Manually maintaining different versions with the same boiler-plate data, can be time-consuming and error-prone.

Introducing Protein

What if there was a way to generate a new data file (or more than one) according to a single set of data? The purpose of Protein is to help programmers prepare data files in various formats, (JSON, YAML, but also Markdown, bbHTML, CSS, etc.) with rules that produce your various data files, according to the same set of source data.
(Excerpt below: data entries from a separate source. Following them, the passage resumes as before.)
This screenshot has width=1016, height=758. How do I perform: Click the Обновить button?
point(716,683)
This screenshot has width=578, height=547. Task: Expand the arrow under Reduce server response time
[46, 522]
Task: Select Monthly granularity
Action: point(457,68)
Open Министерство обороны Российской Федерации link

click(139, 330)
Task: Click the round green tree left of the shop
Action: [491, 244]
Protein extends standard YAML with constructs (commands) for declaration of variables, conditionals, iteration, functions, importing and exporting YAML files, and importing Python modules.

Important

Protein does not work like other languages, where a program is a sequence of commands: Protein allows you to enrich an existing YAML tree with constructs (commands starting with a dot, such as .load) that will manipulate that tree.

  1. In Protein, you find constructs mixed with normal YAML elements.
  2. Every construct is executed in turn.
  3. When a construct is executed, it performs a certain transformation or action and then it vanishes (disappears)
  4. The execution of a Protein program stops when all constructs have been executed and have vanished.

Protein is a macro language, since it manipulates the YAML tree on which it resides.

Here is a simple example, which does not much:

Protein:

.local:
  name: "Alice"

message: "Hello, {{ name }}!"
Output:
message: "Hello, Alice!"

General principles

The language is composed of constructs (Protein commands), denoted by keys starting with a dot (.), such as .local, .if, .switch, etc.

The Protein preprocessor uses these constructs to modify the tree, and the constructs vanish.

The result is pure YAML.

Protein obeys the rules of YAML syntax

  • It provides declarative constructs without breaking YAML syntax.
  • It allows modular, reusable, and expressive constructs that generate YAML files.

Output is not limited to YAML

You can also generate other formats, such as JSON or TOML.

One possible application is to generate JSON files dynamically.

🚀 Quickstart

Installation

pip install protein-lang

Command-line usage

protein input.yaml -o output.yaml
- input.yaml → your YAML file with YPP directives
- output.yaml → the fully expanded YAML after preprocessing

To consult the help:

protein --help

Introduction to the Python API

Protein offers a Python interface.

Simple interface

The simplest way is to use the protein_comp() function:

from protein import protein_comp

yaml_text = """
...
"""

yaml, result = protein_comp(yaml_text)

You can also specify a default ("source") directory, where input and output files are expected to be (otherwise it will be by default your current directory).

Using an Interpreter object

from protein import Interpreter

FILENAME = 'test2.yaml'
i = Interpreter() # by default 
tree = i.load(FILENAME) # the is the compiled file 
yaml_output = i.yaml # contains the yaml file


# Access to fields of the final tree
url = tree['server'].['url'] # 'http://test.example.com'

# Access by dot notation
url = tree.server.url

When defining the Interpreter object, you can also specify a default ("source") directory, where input and output files are expected to be (otherwise it will be by default the location of your input file, or your current directory).

You can also suspend the rendering:

i = Interpreter()
i.load(FILENAME, render=False) # suspend rendering

# now render:
tree = i.render_tree()
yaml_output = i.yaml # if render_tree() was not called before, it will trigger it.